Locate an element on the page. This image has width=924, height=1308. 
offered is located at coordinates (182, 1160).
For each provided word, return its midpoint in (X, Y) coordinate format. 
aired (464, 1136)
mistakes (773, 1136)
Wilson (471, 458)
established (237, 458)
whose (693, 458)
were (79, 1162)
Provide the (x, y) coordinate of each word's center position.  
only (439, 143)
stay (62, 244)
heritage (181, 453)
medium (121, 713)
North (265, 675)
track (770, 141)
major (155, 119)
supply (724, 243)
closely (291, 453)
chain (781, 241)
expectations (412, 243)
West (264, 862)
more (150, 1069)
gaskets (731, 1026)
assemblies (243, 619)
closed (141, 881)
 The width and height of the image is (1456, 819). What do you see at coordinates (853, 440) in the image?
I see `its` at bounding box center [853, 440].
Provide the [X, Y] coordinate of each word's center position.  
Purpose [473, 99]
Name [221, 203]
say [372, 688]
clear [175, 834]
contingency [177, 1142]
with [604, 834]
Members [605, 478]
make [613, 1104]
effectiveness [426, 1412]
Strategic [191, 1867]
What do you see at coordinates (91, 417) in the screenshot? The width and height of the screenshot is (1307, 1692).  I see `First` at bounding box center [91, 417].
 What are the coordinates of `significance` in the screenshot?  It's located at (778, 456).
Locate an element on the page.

Directions:
Please reproduce every one of the entries above, word for word and in the same order.

Answer below:
Locate an element on the page. This image has width=924, height=1308. 
offered is located at coordinates (182, 1160).
For each provided word, return its midpoint in (X, Y) coordinate format. 
aired (464, 1136)
mistakes (773, 1136)
Wilson (471, 458)
established (237, 458)
whose (693, 458)
were (79, 1162)
Provide the (x, y) coordinate of each word's center position.  
only (439, 143)
stay (62, 244)
heritage (181, 453)
medium (121, 713)
North (265, 675)
track (770, 141)
major (155, 119)
supply (724, 243)
closely (291, 453)
chain (781, 241)
expectations (412, 243)
West (264, 862)
more (150, 1069)
gaskets (731, 1026)
assemblies (243, 619)
closed (141, 881)
 The width and height of the image is (1456, 819). What do you see at coordinates (853, 440) in the image?
I see `its` at bounding box center [853, 440].
Provide the [X, Y] coordinate of each word's center position.  
Purpose [473, 99]
Name [221, 203]
say [372, 688]
clear [175, 834]
contingency [177, 1142]
with [604, 834]
Members [605, 478]
make [613, 1104]
effectiveness [426, 1412]
Strategic [191, 1867]
What do you see at coordinates (91, 417) in the screenshot? The width and height of the screenshot is (1307, 1692).  I see `First` at bounding box center [91, 417].
 What are the coordinates of `significance` in the screenshot?  It's located at (778, 456).
Locate an element on the page.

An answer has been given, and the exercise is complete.